Robyn Thompson, an associate scientist with the New Orleans BioInnovations Center, works with DNA samples in their laboratory in New Orleans, Thursday, Sept. 29, 2011. The lab aims to succeed in profiling the smallest of genetic samples and having results on DNA comparisons completed within an hour or two: a vast improvement over the usual time it takes for such analysis.
AP Photo/Gerald Herbert
Heart disease or nothing at all?
  • Tim Fernholz
By Tim Fernholz

Senior reporter

Published Last updated This article is more than 2 years old.

Let’s straighten a few things out. The US Food and Drug Administration’s decision this week to stop 23andMe from selling its home DNA testing kit was not an attempt to ban personal genomics.

23andMe markets itself as a way to learn about your ancestry, but also claims its test provides an authoritative glimpse into genetic health risks. It just hasn’t proven that its products actually do that.

Check out this 23andMe commercial:

“The results confirmed some concerns I have about heart disease,” the woman in the ad says. “My results came back and said it was likely about a 30% chance of heart disease, higher than average.”

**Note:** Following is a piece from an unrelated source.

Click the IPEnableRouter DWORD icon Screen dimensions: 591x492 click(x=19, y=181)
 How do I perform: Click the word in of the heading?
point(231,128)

Now look at 23andMe’s terms of service (italics added):

23andMe Services are for research, informational, and educational use only. We do not provide medical advice. The Genetic Information provided by 23andMe is for research, informational, and educational use only. This means two things. First, many of the genetic discoveries that we report have not been clinically validated, and the technology we use, which is the same technology used by the research community, to date has not been widely used for clinical testing.

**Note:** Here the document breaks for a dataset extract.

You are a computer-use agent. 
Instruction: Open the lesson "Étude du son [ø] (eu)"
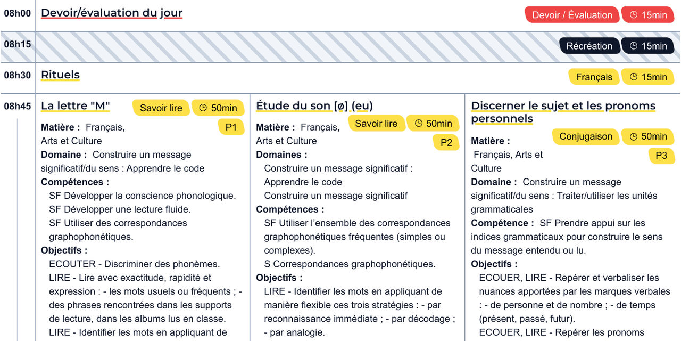coord(314,105)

If a company portrays itself as a medical service (“30% of chance of heart disease”) and then notes that it doesn’t provide medical advice and its technology hasn’t been clinically validated, that’s an issue the US Food and Drug Administration is going to look into. And they did so in a fairly reasonable way: Fourteen face-to-face meetings and conference calls, numerous e-mails, formal letters, all outlining ways that 23andMe could begin clinical trials to test its product or change its advertising to make it more accurate. 23andMe didn’t respond for six months, a move that veteran FDA reporter Matthew Herper says is just nuts as a regulatory strategy.

The FDA has concerns that 23andMe genetic tests could have serious consequences, in the form of false positives resulting in unnecessary treatments (like preventative mastectomies) or false negatives resulting in ignored conditions. In a statement, the company said it recognizes ”we have not met the FDA’s expectations regarding timeline and communication regarding our submission. Our relationship with the FDA is extremely important to us and we are committed to fully engaging with them to address their concerns.”

What seems clear is that the FDA gave 23andMe a fair shot at modifying its advertising or offerings so that people could still have access to the testing it provides. (The FDA has no interest in regulating the genealogy aspects of the 23andMe program). The FDA, of course, isn’t blameless here: the agency’s testing procedures are seen as outdated and overly rigid, and it needs to create a flexible regulatory framework for companies like 23andMe that are finding novel new applications for genetic technology.

Unlike other Silicon Valley regulatory battles, whether it’s Uber versus taxi medallion owners or AirBnB versus the hotel industry, this isn’t obviously a case of an entrenched industry battling disruptive new competitors. 23andMe’s service could be important, even world-changing. But the company needs to prove that it’s accurate—and until then, stop overselling the service as something it’s not. Answering the FDA’s emails would also be a smart move.